Room-Temperature Ferroelectric Columnar Liquid Crystals Driven by a Low Electric Field

The realization of ferroelectric columnar liquid crystals (FCLCs) capable of axial polarization switching along the column axis at room temperature (RT) is an important breakthrough in the practical application of FCLCs. However, molecules exhibiting FCLC phases generally have low fluidity at RT, which inhibits the response of polar functional groups to an applied external electric field, making changing the direction of the column polarity difficult. Here, we report RT-FCLCs, N,N′-bis(3,4-dialkoxyphenyl)ureas, driven by a low electric field.
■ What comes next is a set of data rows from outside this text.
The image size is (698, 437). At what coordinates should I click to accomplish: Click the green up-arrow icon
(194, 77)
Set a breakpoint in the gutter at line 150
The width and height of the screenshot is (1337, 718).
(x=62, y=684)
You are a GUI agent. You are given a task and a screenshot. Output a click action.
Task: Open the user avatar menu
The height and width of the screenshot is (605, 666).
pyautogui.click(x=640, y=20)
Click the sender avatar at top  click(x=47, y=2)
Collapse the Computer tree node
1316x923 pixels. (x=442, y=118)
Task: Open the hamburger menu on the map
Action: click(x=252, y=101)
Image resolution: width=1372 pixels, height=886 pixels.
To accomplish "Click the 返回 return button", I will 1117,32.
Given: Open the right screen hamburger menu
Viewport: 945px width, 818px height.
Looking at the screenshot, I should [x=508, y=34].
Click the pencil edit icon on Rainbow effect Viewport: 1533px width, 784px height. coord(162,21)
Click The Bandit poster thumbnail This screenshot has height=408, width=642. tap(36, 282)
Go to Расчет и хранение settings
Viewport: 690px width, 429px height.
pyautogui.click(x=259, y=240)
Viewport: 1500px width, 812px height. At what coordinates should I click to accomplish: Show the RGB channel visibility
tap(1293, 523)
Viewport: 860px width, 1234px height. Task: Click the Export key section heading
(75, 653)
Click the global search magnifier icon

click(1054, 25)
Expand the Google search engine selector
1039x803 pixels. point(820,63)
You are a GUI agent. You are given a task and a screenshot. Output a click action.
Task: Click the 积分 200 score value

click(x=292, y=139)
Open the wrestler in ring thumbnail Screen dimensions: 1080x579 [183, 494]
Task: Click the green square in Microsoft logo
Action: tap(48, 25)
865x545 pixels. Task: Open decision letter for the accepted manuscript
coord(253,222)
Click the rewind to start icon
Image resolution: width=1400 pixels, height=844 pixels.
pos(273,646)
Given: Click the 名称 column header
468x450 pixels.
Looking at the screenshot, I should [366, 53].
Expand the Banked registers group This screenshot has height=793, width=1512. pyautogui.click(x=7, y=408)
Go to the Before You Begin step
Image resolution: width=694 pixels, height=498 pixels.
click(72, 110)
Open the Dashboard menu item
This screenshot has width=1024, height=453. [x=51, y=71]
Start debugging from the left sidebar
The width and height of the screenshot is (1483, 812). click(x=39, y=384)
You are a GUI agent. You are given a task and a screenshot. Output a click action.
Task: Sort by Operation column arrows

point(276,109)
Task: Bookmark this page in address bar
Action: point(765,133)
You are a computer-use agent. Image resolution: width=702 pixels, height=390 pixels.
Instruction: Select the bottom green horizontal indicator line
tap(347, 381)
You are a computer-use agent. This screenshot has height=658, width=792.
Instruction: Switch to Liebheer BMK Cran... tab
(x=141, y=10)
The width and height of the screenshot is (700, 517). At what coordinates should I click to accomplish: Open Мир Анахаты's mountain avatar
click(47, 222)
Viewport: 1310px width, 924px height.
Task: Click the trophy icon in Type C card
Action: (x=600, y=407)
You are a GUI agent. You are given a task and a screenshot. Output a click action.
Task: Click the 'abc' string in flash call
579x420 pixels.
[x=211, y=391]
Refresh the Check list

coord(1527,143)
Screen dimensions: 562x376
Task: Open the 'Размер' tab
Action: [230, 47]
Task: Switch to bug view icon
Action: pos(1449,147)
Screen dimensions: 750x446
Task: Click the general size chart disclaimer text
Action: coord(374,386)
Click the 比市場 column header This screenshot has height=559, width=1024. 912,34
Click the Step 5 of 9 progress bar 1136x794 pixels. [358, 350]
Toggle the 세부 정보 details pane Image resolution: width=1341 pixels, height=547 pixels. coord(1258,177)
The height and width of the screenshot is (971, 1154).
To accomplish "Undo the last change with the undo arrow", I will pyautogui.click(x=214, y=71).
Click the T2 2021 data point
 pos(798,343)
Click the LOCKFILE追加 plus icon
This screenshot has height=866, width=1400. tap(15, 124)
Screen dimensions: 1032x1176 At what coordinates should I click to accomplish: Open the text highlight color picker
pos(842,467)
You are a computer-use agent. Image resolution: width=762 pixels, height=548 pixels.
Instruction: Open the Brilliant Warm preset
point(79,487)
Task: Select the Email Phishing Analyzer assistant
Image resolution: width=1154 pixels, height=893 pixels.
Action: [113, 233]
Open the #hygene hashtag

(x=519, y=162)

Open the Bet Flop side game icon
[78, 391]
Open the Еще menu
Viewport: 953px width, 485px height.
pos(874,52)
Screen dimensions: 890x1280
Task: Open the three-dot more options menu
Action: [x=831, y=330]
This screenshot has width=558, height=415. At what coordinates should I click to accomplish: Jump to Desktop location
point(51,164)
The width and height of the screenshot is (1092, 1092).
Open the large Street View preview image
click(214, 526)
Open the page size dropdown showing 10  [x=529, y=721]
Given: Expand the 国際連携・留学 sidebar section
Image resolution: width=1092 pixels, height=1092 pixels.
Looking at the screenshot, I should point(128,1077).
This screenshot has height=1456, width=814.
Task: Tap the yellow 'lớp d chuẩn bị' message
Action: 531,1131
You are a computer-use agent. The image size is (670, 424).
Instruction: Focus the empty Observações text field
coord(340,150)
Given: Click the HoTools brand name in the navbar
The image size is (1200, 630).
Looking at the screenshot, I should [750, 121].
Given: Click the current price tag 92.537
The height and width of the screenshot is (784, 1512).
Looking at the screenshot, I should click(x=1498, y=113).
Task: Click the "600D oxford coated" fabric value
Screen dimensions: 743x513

The introduction of bulky branched alkyl chains lowered the temperature range of the columnar liquid crystal phases, resulting in a fluid-assembled state with moderate hydrogen bonding that allowed polarization switching at RT. Comparison of these synthesized ureas revealed that reductions in the bulk and length of the side chains produced longer retention times of the polarization. Our thermodynamic analyses clarified that these ureas have high enough depolarization activation energy to maintain polarization, despite a low coercive field of a few V μm^–1. Furthermore, the retention time of the columnar liquid crystal phase dramatically increased as the temperature neared RT, indicating an increase in the slowness of molecular motion, reminiscent of the vitrification process. We established a methodology to achieve FCLCs with the desired performance by selecting the alkyl chain to be introduced.